WHAT YOU ARE ASKED TO DO. Transcribe everything in the overview of the document pipeline from "How It Works" down to "it started as.", changing nothing.

TEXT SEGMENT.
####

How It Works
The Big Picture
A document goes in. A queryable knowledge store comes out.
Ingestible takes any document — PDF, DOCX, EPUB, HTML, audio, video, even a ZIP archive — and transforms it into a structured, searchable knowledge store that an AI can query efficiently. Instead of dumping an entire 500-page book (92,598 tokens) into a context window, your AI sends a search query and gets back exactly the passages it needs: ~1,317 tokens. That is a 99% reduction.
Document (any format)
↓
Parse → Clean → Structure → Chunk → Validate → Enrich → Embed & Index → Store
↓
Queryable knowledge store (three search indexes, hierarchical chunks, structured metadata)
The pipeline runs once per document. Every query after that is cheap — no LLM calls, just index lookups.
The Pipeline
Stage 1: Parse
What it does: Converts your document into clean, structured markdown — regardless of what format it started as.

####

INFORMATION PROVIDED.
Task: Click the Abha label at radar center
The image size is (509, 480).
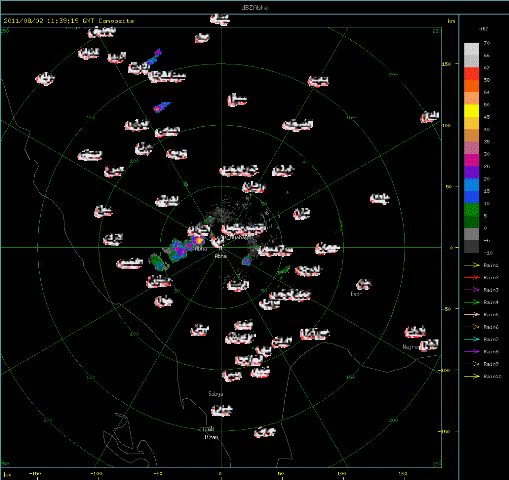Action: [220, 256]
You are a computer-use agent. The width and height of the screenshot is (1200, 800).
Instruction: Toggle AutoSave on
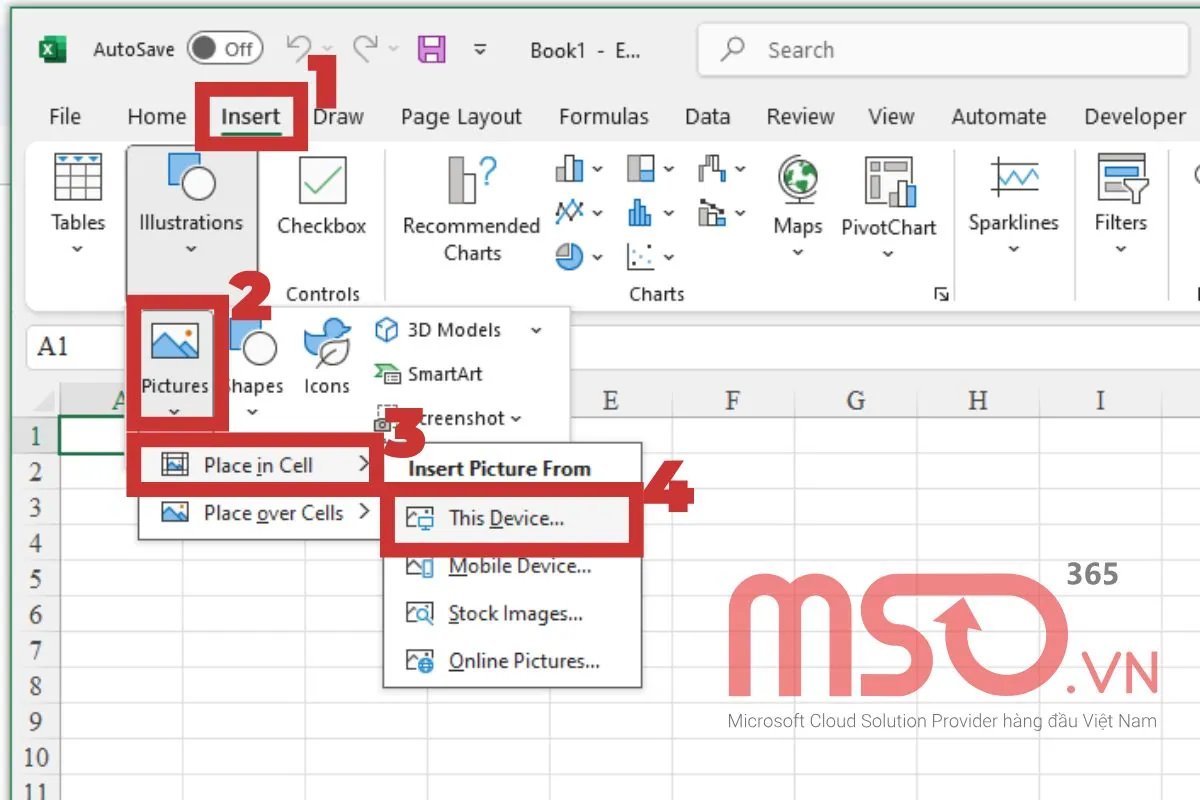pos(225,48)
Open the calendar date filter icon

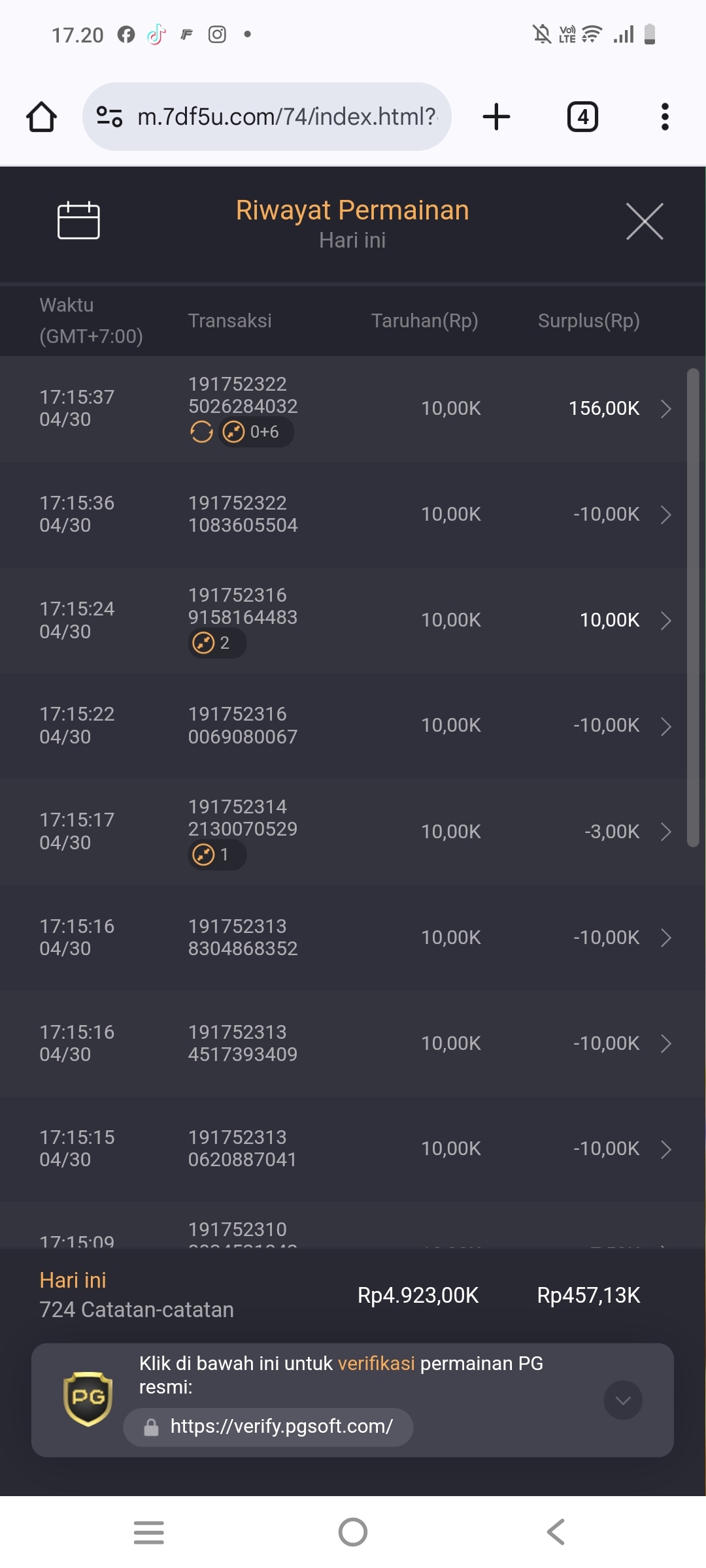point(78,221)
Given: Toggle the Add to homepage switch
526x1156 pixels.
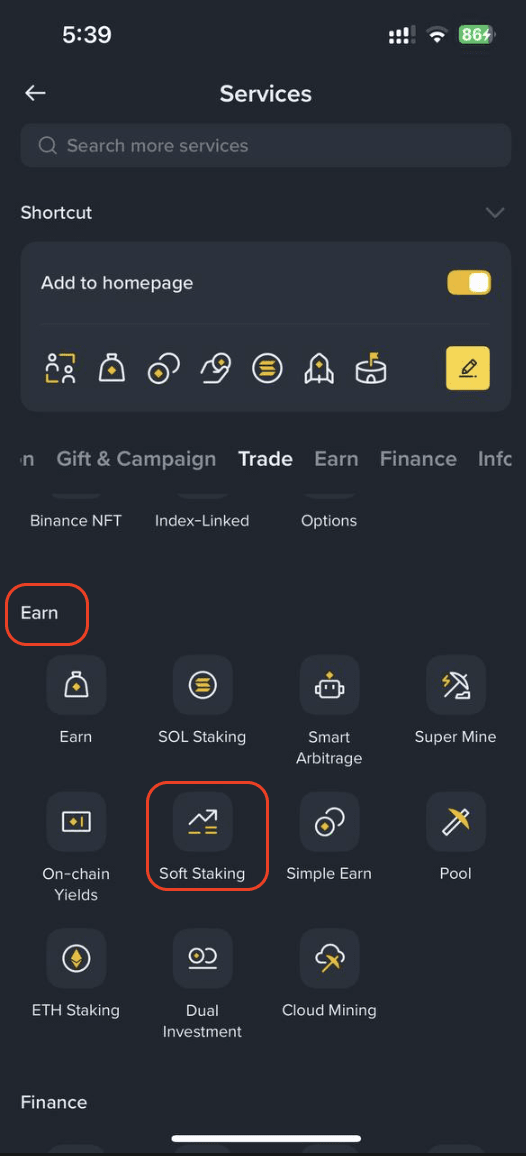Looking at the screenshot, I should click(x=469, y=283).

####

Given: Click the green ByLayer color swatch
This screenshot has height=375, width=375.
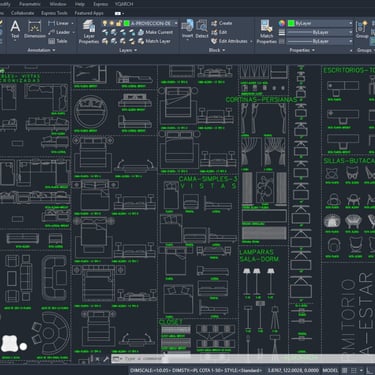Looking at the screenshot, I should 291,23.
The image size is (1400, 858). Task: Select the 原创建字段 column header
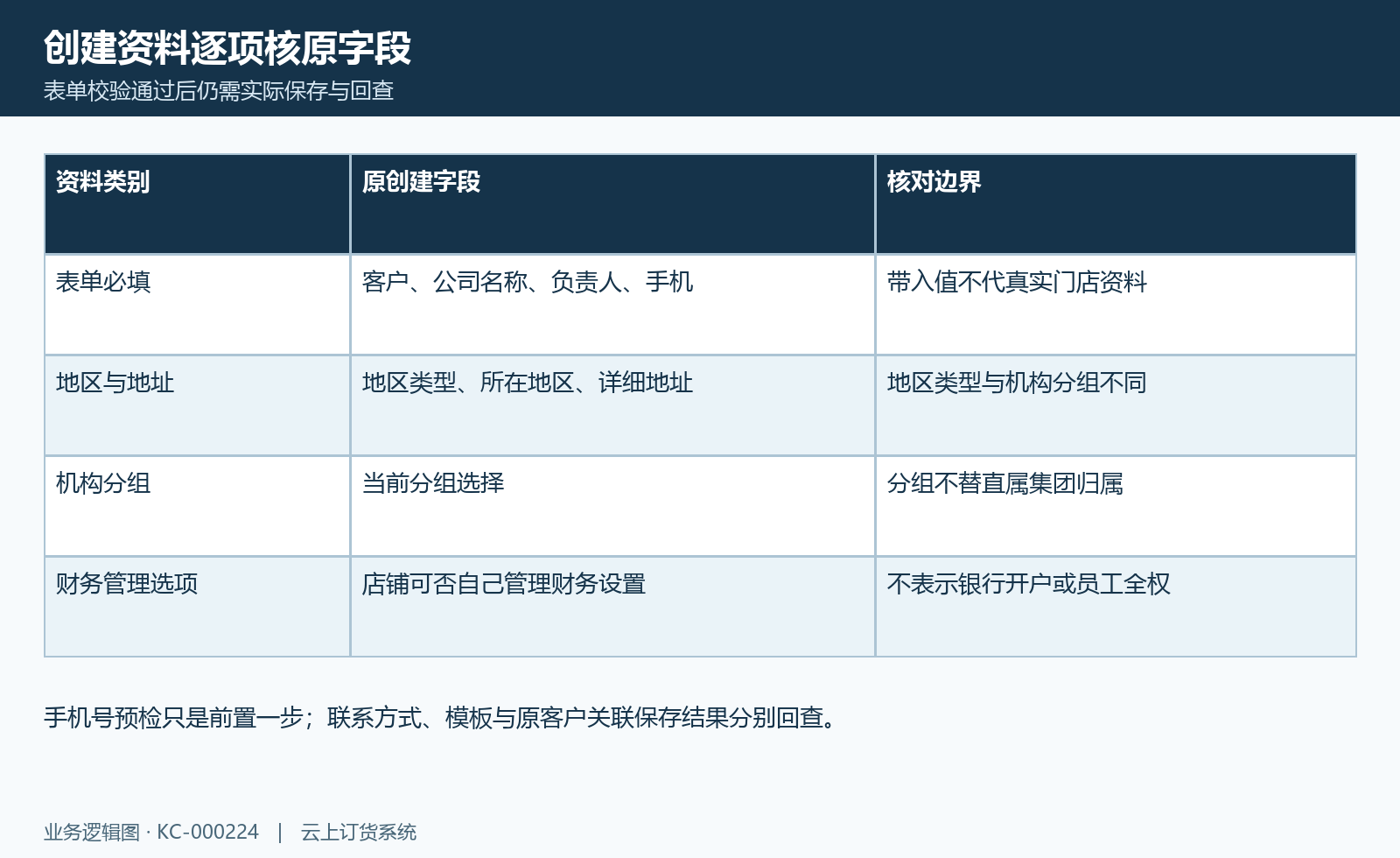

####

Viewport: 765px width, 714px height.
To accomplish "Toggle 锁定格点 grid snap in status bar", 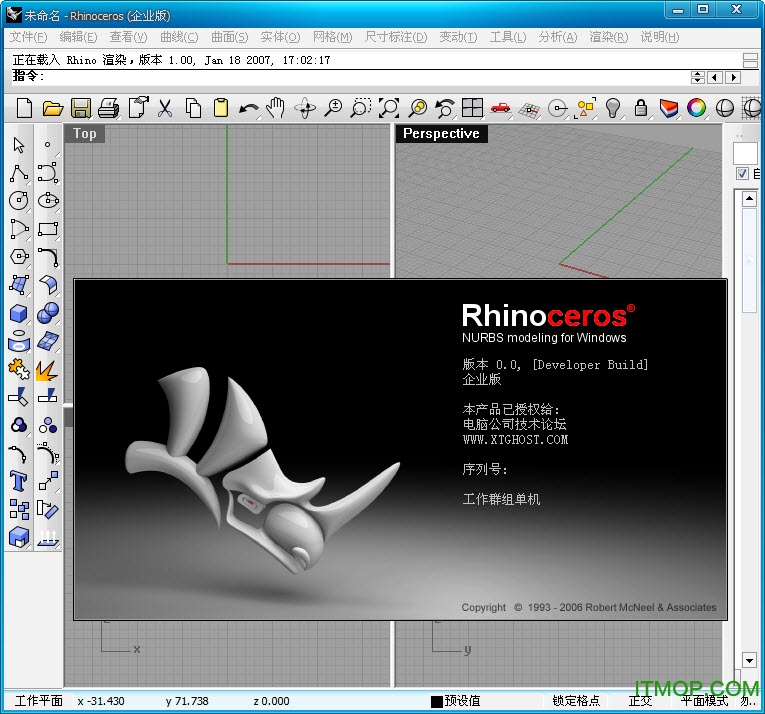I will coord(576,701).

####

TASK SOLUTION.
How It Works
The Big Picture
A document goes in. A queryable knowledge store comes out.
Ingestible takes any document — PDF, DOCX, EPUB, HTML, audio, video, even a ZIP archive — and transforms it into a structured, searchable knowledge store that an AI can query efficiently. Instead of dumping an entire 500-page book (92,598 tokens) into a context window, your AI sends a search query and gets back exactly the passages it needs: ~1,317 tokens. That is a 99% reduction.
Document (any format)
↓
Parse → Clean → Structure → Chunk → Validate → Enrich → Embed & Index → Store
↓
Queryable knowledge store (three search indexes, hierarchical chunks, structured metadata)
The pipeline runs once per document. Every query after that is cheap — no LLM calls, just index lookups.
The Pipeline
Stage 1: Parse
What it does: Converts your document into clean, structured markdown — regardless of what format it started as.